オタモイ遊園地は1931年(昭和6年)、日本海に面した市内オタモイ海岸で建設が始まり、断崖絶壁に建つ高級料亭の龍宮(りゅうぐう)閣や演芸場、海水浴場などが集積する人気行楽地となった。52年に龍宮閣が焼失。その後、事実上閉鎖された。
同会議所は本年度、遊園地跡の再開発に向けた勉強会を開催。20万平方メートルの市有地に宿泊施設や歴史資料館を建設し、海岸に桟橋を設けてマリンレジャーにも生かす素案を作成した。

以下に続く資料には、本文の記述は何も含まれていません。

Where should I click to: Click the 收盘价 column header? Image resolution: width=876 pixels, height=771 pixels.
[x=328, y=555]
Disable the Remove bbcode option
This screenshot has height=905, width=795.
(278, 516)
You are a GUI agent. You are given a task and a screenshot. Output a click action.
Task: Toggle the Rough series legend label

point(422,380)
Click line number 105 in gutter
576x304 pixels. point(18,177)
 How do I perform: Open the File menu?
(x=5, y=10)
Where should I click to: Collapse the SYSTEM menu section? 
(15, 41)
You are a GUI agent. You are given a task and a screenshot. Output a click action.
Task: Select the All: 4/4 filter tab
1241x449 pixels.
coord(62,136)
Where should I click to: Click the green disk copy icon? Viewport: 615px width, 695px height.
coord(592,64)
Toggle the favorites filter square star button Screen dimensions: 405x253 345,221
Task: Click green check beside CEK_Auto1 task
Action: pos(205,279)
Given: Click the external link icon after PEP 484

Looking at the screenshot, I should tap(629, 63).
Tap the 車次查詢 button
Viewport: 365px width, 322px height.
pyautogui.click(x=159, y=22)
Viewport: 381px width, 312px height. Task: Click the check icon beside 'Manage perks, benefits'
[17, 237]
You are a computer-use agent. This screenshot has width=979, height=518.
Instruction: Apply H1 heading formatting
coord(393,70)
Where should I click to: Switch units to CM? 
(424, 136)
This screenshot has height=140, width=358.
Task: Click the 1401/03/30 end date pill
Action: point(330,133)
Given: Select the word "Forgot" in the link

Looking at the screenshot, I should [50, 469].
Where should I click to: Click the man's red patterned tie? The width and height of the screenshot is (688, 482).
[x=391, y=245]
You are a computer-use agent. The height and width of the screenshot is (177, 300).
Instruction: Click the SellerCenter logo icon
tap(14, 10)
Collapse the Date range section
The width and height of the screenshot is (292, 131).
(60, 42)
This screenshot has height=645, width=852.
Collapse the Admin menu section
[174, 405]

小樽市内で老舗高級旅館「銀鱗荘」や小樽芸術村を展開するニトリ側が「素晴らしい立地で滞在型観光への魅力が高まる」と案に同意し、専門的な地質調査などを行うため寄付を申し出た。同会議所は「オタモイの歴史や自然環境を堪能できるリゾート開発に向け、調査を通じて観光開発の実現性を探っていきたい」としている。
<ことば>
オタモイ遊園地 小樽の繁華街・花園ですし店を成功させた愛知県出身の加藤秋太郎が手掛けた行楽地。正式な開園時期は不明だが、1934年(昭和9年)に完成した木造3階の龍宮閣や演芸場、遊具広場など多彩な施設がそろっていた。龍宮閣の焼失後、小樽市が74年に遊歩道を整備したが崩落が相次ぎ、2006年から市が一部を立ち入り禁止としている。オタモイ海岸周辺はニセコ積丹小樽海岸国定公園に指定されている。